Allium paniculatum, common name Mediterranean onion, is a Eurasian species of wild onion with a range extending from Portugal to Kazakhstan.[3] It is widely cultivated and is now naturalized in several places outside its native range.[4]

Description[edit]

Allium paniculatum produces several egg-shaped bulbs, each up to 1.5 cm across. No rhizomes. Leaves are tubular and hollow, up to 35 cm long. Scape is round in cross-section, solid, up to 75 cm tall. Inflorescence is (despite the name of the species) an umbel with as many as 100 flowers. Flowers are bell-shaped, about 6 mm across; tepals white to lilac; pollen and anthers yellow.[5][6]

Distribution[edit]

Allium paniculatum has been reported from every European country bordering on the Black and Mediterranean Seas, including the islands of Corsica, Sardinia, Sicily and Crete.
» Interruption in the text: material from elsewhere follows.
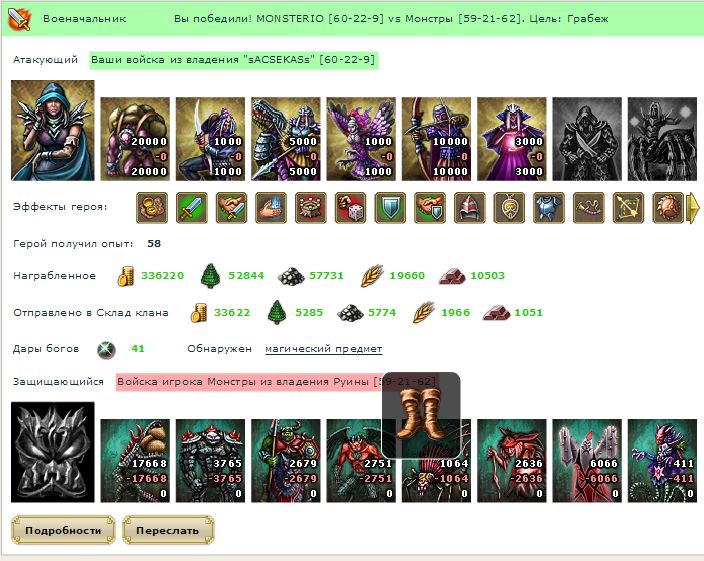
Task: Click the brown boots magic item
Action: point(421,414)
It is also considered native in Portugal, the Czech Republic, Hungary, western Siberia, Kazakhstan, Armenia, Georgia, Azerbaijan, Iran, Iraq, Lebanon, Syria, Israel, and Palestine. It has become naturalized in California, New York State, Azores, Madeira, Canary Islands, and South Australia.[7][8]

The species has been collected in the vicinity of San Francisco Bay in California, as well as isolated locales in Essex County in northeastern New York State. This is of concern because the species has the potential to become a noxious weed. It tends to grow in disturbed sites such as roadsides, cultivate fields, etc.[5][7]